Am vergangenen Mittwoch saß Signor Giorgio Corbelli nach turbulenten Zeiten wieder sicher hinter seinem Schreibtisch im Mailänder Auktionshaus Finarte. Finarte gehört zu den zehn größten Versteigerungshäusern der Welt, Jahresumsatz rund 39 Millionen Euro. Und Signor Corbelli ist Anteilseigner.

Wer mit ihm reden will, wird abgewiesen

die rücksichtsvolle Pressesprecherin Angelica Cigogna Mozzoni stellt keine Anrufe durch. Schließlich hat der Verwaltungsmann und Teilhaber eine nicht ganz so bequeme Lebensphase hinter sich

er saß seit dem 13. März in Italien in Untersuchungshaft

außerdem sieht er mehreren Prozessen entgegen.
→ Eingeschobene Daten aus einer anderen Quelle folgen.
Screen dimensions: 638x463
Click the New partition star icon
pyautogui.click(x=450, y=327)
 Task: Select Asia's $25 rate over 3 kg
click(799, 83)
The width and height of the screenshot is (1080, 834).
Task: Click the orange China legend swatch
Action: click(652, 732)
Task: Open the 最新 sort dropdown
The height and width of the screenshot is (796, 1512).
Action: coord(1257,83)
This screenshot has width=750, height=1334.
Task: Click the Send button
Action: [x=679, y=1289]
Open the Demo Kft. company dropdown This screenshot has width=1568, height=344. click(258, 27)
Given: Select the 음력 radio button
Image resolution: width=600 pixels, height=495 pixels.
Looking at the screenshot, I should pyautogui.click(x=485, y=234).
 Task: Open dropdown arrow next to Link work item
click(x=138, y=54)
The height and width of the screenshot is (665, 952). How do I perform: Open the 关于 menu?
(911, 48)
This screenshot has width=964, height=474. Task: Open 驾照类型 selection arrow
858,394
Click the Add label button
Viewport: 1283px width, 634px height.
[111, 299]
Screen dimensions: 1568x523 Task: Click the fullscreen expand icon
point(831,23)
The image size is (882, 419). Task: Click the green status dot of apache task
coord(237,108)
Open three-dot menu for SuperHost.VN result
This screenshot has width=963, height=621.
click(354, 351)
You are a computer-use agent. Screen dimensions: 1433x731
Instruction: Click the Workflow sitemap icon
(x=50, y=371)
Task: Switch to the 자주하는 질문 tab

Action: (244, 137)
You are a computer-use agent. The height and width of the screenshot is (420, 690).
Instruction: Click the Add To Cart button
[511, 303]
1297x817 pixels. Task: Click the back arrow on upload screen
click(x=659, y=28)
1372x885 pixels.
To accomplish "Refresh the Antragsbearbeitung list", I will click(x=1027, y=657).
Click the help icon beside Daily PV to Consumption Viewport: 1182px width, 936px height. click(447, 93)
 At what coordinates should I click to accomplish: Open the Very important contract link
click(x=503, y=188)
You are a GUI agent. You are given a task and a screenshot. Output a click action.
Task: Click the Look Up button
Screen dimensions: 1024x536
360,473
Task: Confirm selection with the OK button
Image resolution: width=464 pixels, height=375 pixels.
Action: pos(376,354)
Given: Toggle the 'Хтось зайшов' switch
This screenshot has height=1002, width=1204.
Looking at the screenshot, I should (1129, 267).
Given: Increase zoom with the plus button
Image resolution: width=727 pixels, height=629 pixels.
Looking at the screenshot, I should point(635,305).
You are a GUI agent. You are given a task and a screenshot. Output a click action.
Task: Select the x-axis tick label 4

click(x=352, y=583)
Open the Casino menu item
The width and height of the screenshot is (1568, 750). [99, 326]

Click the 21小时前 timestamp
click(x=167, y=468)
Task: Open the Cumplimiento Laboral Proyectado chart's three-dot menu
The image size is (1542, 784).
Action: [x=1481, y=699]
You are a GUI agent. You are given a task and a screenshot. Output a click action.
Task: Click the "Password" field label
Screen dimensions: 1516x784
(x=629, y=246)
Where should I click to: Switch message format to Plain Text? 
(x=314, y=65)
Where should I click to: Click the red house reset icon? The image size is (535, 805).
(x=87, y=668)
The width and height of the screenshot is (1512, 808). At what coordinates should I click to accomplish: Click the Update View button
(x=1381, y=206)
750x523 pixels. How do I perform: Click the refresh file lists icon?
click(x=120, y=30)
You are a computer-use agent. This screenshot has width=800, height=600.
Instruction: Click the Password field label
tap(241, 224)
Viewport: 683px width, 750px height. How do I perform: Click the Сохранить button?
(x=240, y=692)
Die Fäden der Affäre sind so verwirrend ineinander geschlungen wie eine Portion Spaghetti. Giorgio Corbelli, 56, ist nicht nur Anteilseigner von Finarte, das mit Lempertz in Köln, dem Dorotheum in Wien, der Zürcher Galerie Koller und weiteren renommierten Häusern als International Auctioneers bei Gemeinschafts- und Simultanauktionen assoziiert ist. Auch am zweitgrößten italienischen Auktionshaus Semenzato in Venedig hält er reichlich Anteile.

Und nicht zuletzt ist er (derzeit noch) Präsident des einst ruhmreichen Fußballclubs SSC Napoli.